Court Opinion

ID: 9480398
Source: CourtListenerOpinion
Date Created: 2023-08-05 07:47:03.372949+00
Date Added: 2024-06-11T17:47:40.130161
License: Public Domain

WOLLMAN, Circuit Judge,
dissenting.
The district court correctly held that it was required under the Guidelines to make its own determination regarding the presence of the gun. We have held time and time again that we will not reverse a district court's finding that the defendant possessed a firearm within the meaning of Guideline § 2Dl.l(b)(l) unless the finding is clearly erroneous. See, e.g., United States v. Luster, 896 F.2d 1122 (8th Cir.1990). Under the majority opinion’s analysis, if the government wants to play Hide-the-Gun the district court is bound by the government’s concession, no matter what the facts reveal. This is a remarkable limitation upon the district court’s authority under the Guidelines, all the more remarkable in view of our willingness to blink the Guidelines’ specific limitations upon the district court’s discretion in departing downward from a guideline-required sentence. See United States v. Big Crow, 898 F.2d 1326 (8th Cir.1990).

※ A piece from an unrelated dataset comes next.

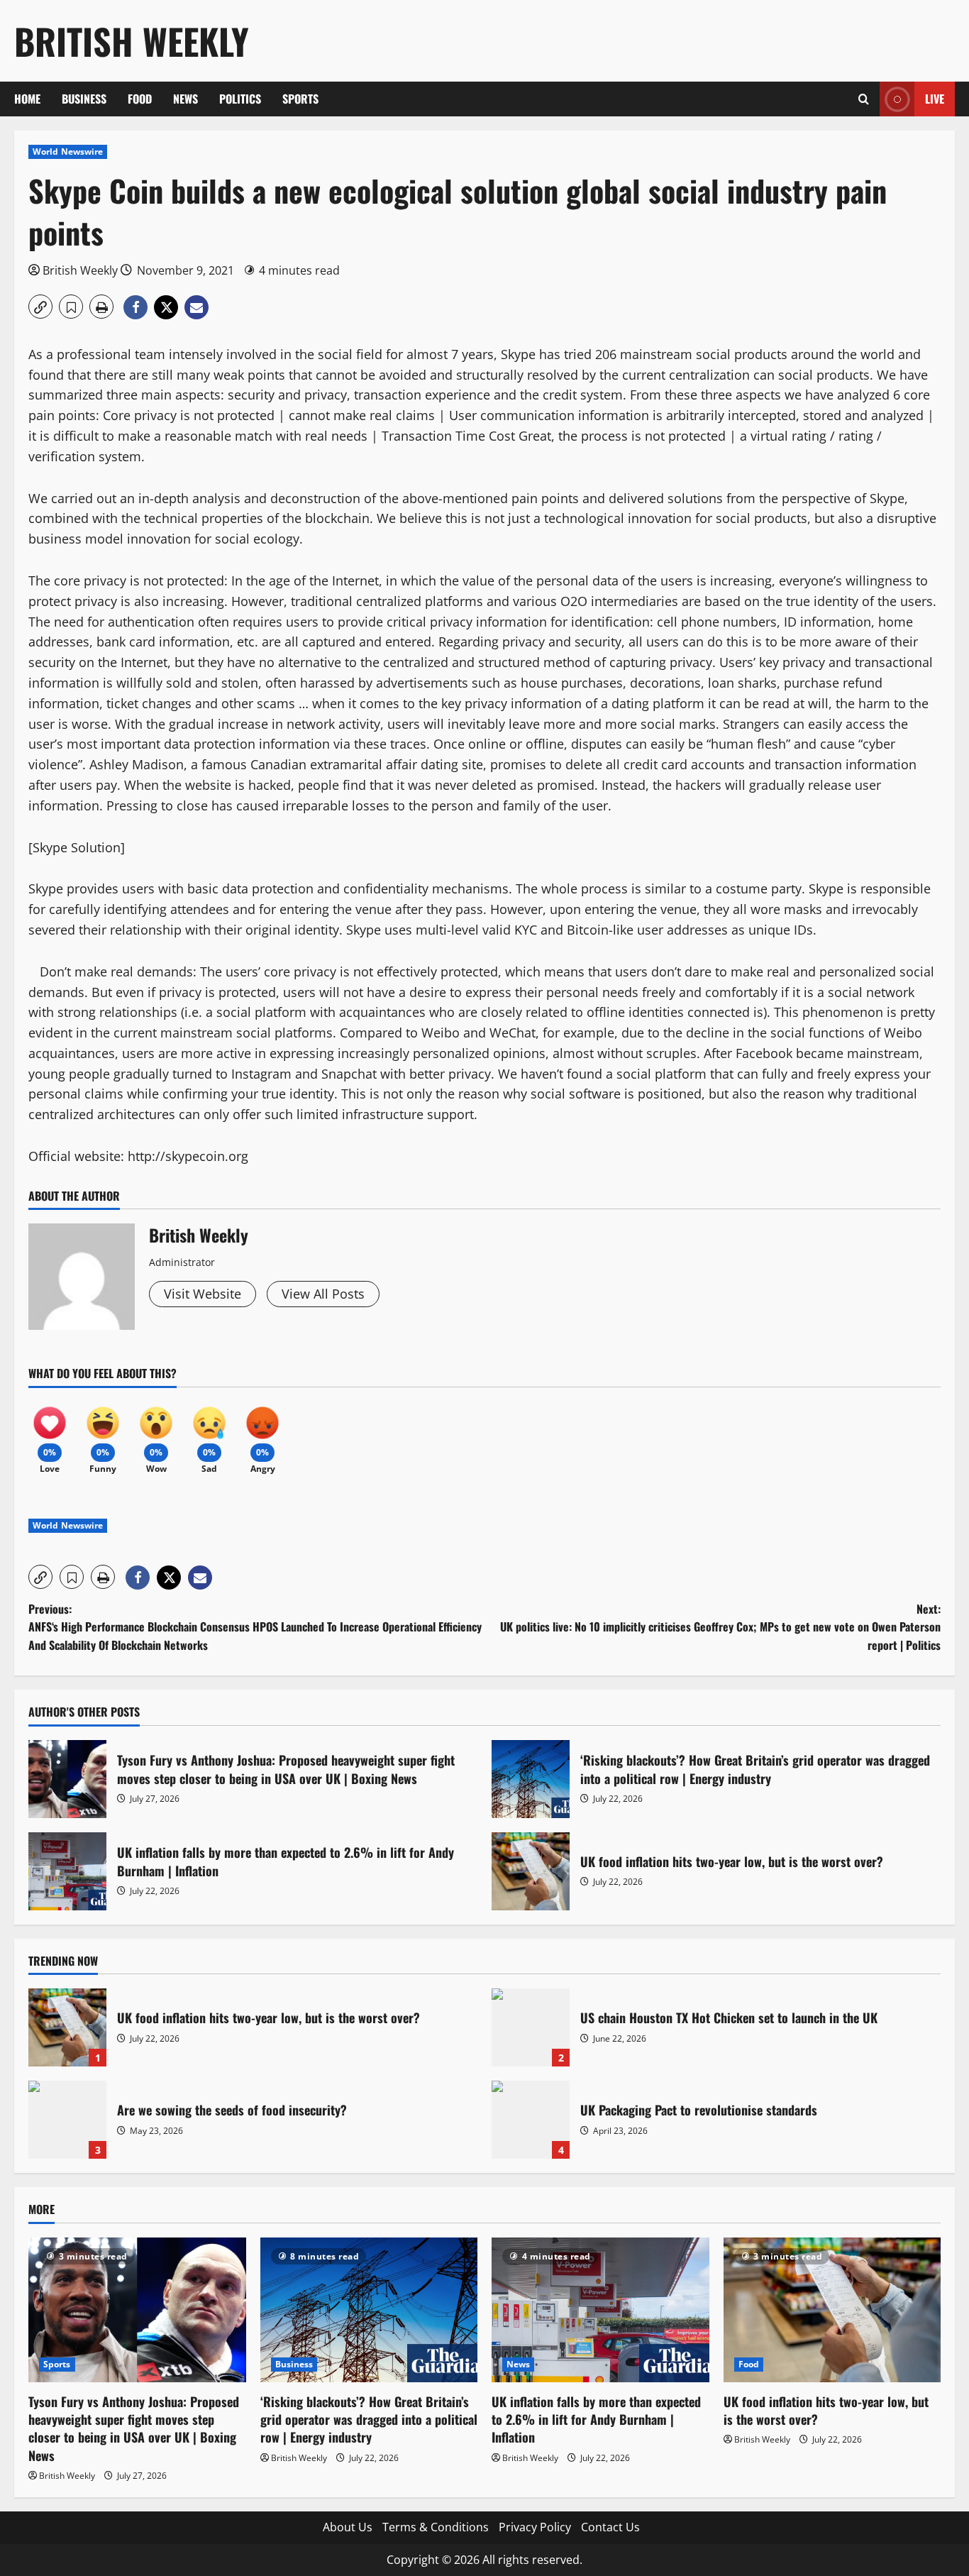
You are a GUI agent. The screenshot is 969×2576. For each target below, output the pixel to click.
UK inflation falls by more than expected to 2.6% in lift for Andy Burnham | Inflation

We have held that a stipulation on the part of the government that a defendant has accepted responsibility for his offense is not binding upon the district court, the ultimate responsibility for determining whether a defendant is entitled to a sentence reduction for acceptance of responsibility resting upon the sentencing court. See United States v. Cardenas, 896 F.2d 317 (8th Cir.1990); United States v. Nunley, 873 F.2d 182 (8th Cir.1989). I would hold that the corresponding ultimate responsibility for determining whether a firearm was possessed during the commission of an offense is similarly placed with the sentencing court. What the majority opinion has done is to rewrite the Guidelines in the manner in which the majority wishes they had been drafted; that is, to require that the government prove as an element of the offense the collateral facts that bear only upon the sentence. Perhaps this should be the law; but as I read the Guidelines, it is not what is required of the government.
In any event, the sentence should be affirmed on the ground that the district court made it crystal clear (at least to me) that it would have imposed the same sentence had it adopted the offense level suggested by defense counsel. That being the case, a remand for resentencing is both unnecessary and useless.